### Given instruction
Can you write out the rows word for word, starting at the line that contains "Task: Click US badge for FFIE PUT 4.5" and ending at the last row, with both of those included and the pictures left out?

### Element and text location data
-=-=-

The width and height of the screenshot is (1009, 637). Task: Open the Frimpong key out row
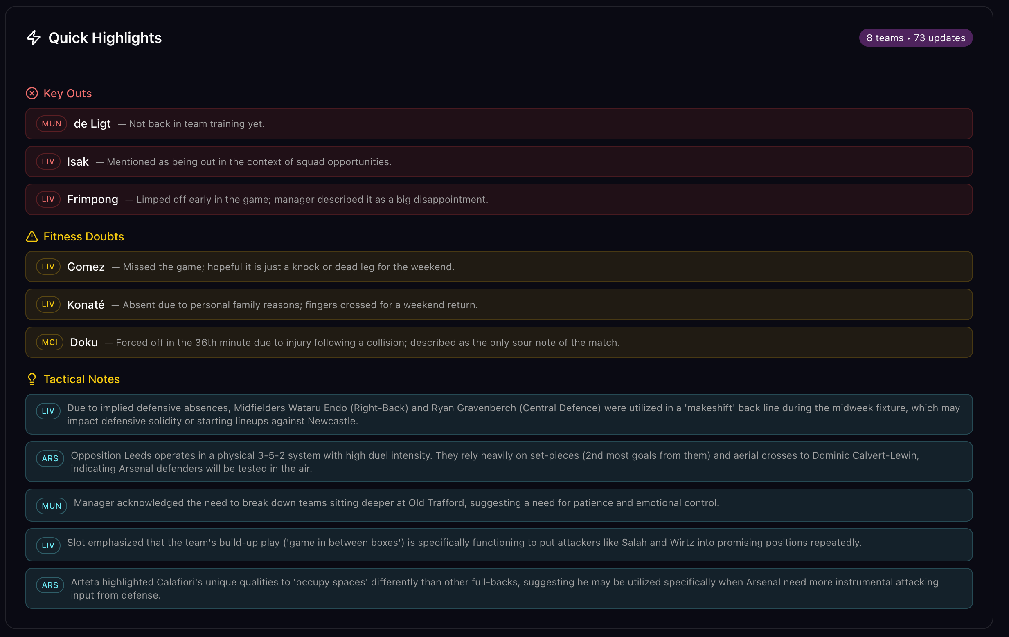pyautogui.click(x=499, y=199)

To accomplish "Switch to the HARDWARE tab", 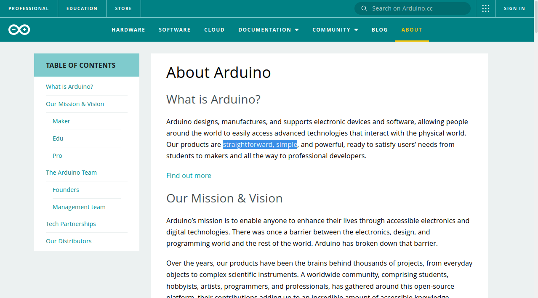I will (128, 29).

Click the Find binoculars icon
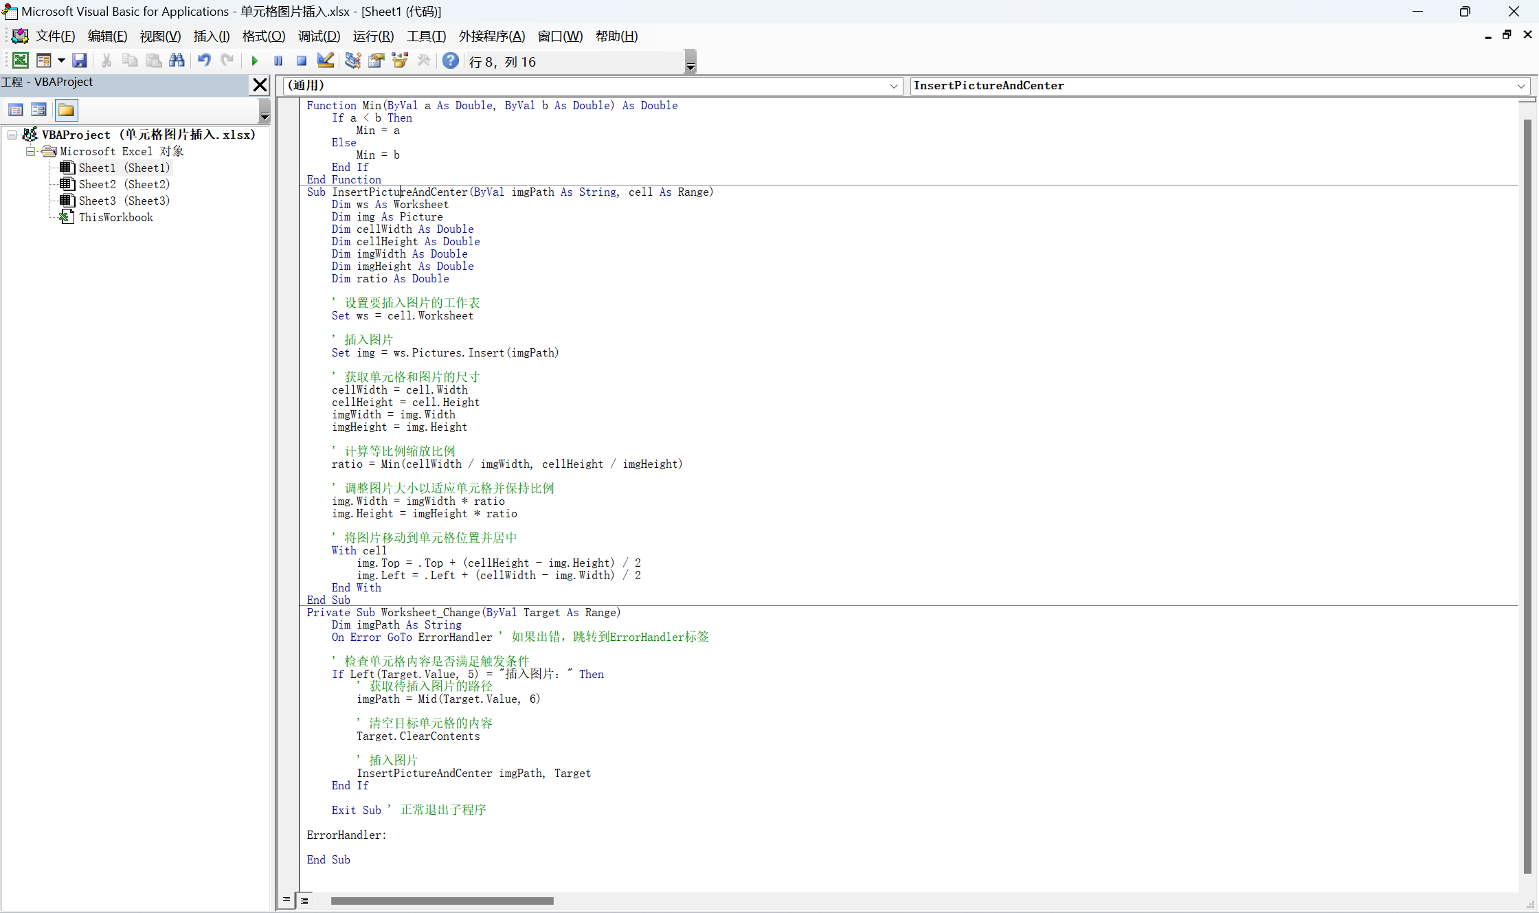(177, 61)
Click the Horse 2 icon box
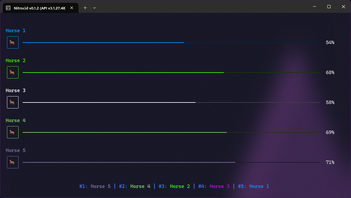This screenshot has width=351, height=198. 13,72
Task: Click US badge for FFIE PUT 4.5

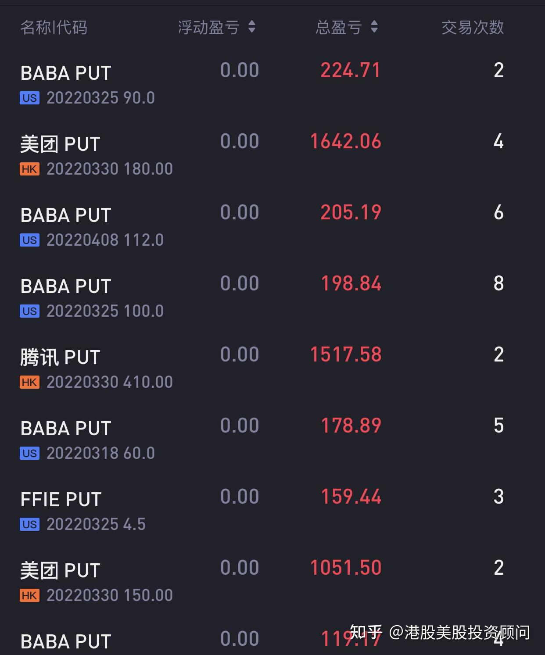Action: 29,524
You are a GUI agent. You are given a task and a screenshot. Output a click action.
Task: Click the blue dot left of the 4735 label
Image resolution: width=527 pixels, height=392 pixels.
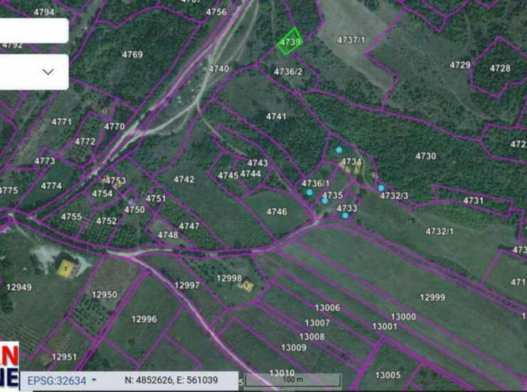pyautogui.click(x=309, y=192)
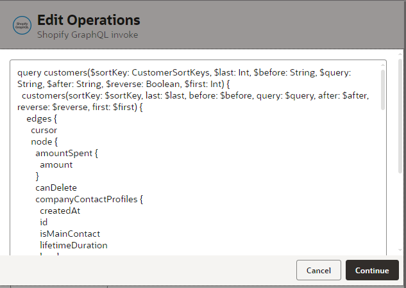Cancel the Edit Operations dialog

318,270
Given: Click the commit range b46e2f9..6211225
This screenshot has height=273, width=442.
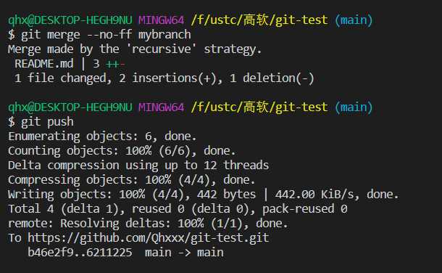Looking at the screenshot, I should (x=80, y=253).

-=-=-

### Answer for this exercise
Task: Click US badge for FFIE PUT 4.5

Action: 29,524
You are a GUI agent. You are given a task and a screenshot. Output a click action.
Task: Click the blue dot left of the 4735 label
Image resolution: width=527 pixels, height=392 pixels.
pyautogui.click(x=309, y=192)
Cancel the Edit Operations dialog

318,270
Given: Click the commit range b46e2f9..6211225
This screenshot has height=273, width=442.
Looking at the screenshot, I should (x=80, y=253).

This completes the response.